1990 Major League Baseball All-Star Game
|  | 1 | 2 | 3 | 4 | 5 | 6 | 7 | 8 | 9 | R | H | E |
| American League | 0 | 0 | 0 | 0 | 0 | 0 | 2 | 0 | 0 | 2 | 7 | 0 |
| National League | 0 | 0 | 0 | 0 | 0 | 0 | 0 | 0 | 0 | 0 | 2 | 1 |
- Date: July 10, 1990
- Venue: Wrigley Field
- City: Chicago, Illinois
- Managers: Tony La Russa (OAK); Roger Craig (SF);
- MVP: Julio Franco (TEX)
- Attendance: 39,071
- Ceremonial first pitch: Ernie Banks
- Television: CBS
- TV announcers: Jack Buck and Tim McCarver
- Radio: CBS
- Radio announcers: John Rooney, Jerry Coleman and Johnny Bench

= 1990 Major League Baseball All-Star Game =

1990 American baseball competition

The 1990 Major League Baseball All-Star Game was the 61st playing of the midsummer classic between the all-stars of the American League (AL) and National League (NL), the two leagues comprising Major League Baseball. The game was held on July 10, 1990, at Wrigley Field in Chicago, the home of the Chicago Cubs of the National League. The game resulted in the American League defeating the National League 2–0. The game is remembered for a rain delay in the 7th inning that resulted in CBS airing Rescue 911 during the delay. This is also the first game (and, so far, the only one) to feature two players bearing the same name: Gregg Olson was a pitcher, representing the AL squad and Baltimore Orioles, while catcher Greg Olson represented the NL squad and Atlanta Braves. Outfielder Jose Canseco of the Oakland Athletics and Second Baseman Ryne Sandberg of the Chicago Cubs were the leaders of their leagues in the fan votes.
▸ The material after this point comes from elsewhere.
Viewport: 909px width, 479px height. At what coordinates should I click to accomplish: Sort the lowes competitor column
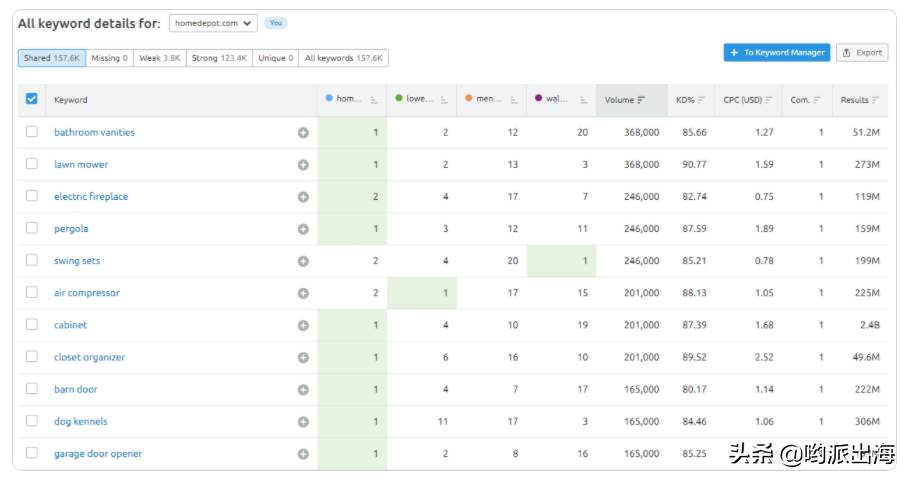tap(444, 100)
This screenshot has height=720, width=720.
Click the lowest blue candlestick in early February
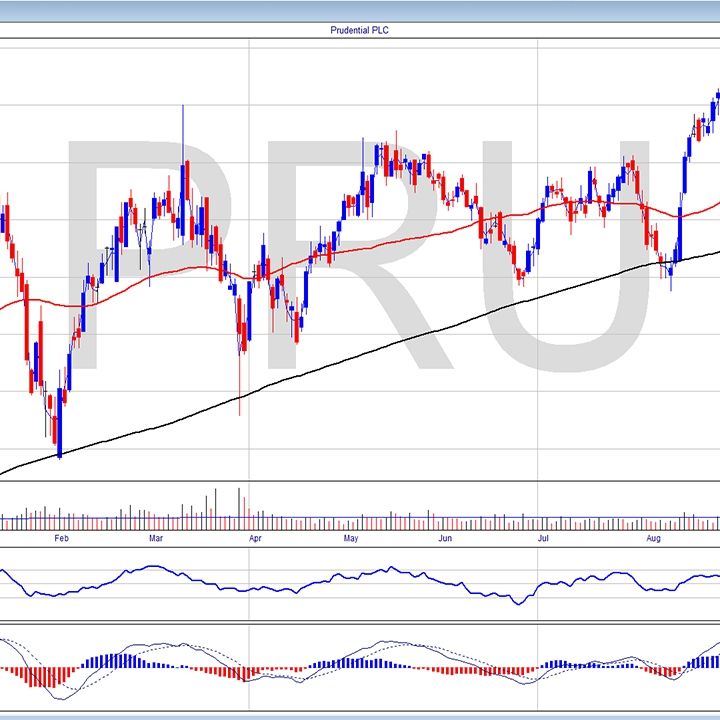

The pregame ceremonies celebrated the 85th anniversary of the Great Lakes Naval Training Station which, as with previous All-Star Games held in Chicago, provided the colors presentation. After Wayne Messmer sang O Canada, recording artist (and native Chicagoan) Richard Marx sang The Star-Spangled Banner. The last All-Star Game previously held at Wrigley Field was represented by Ernie Banks who threw out the ceremonial first pitch.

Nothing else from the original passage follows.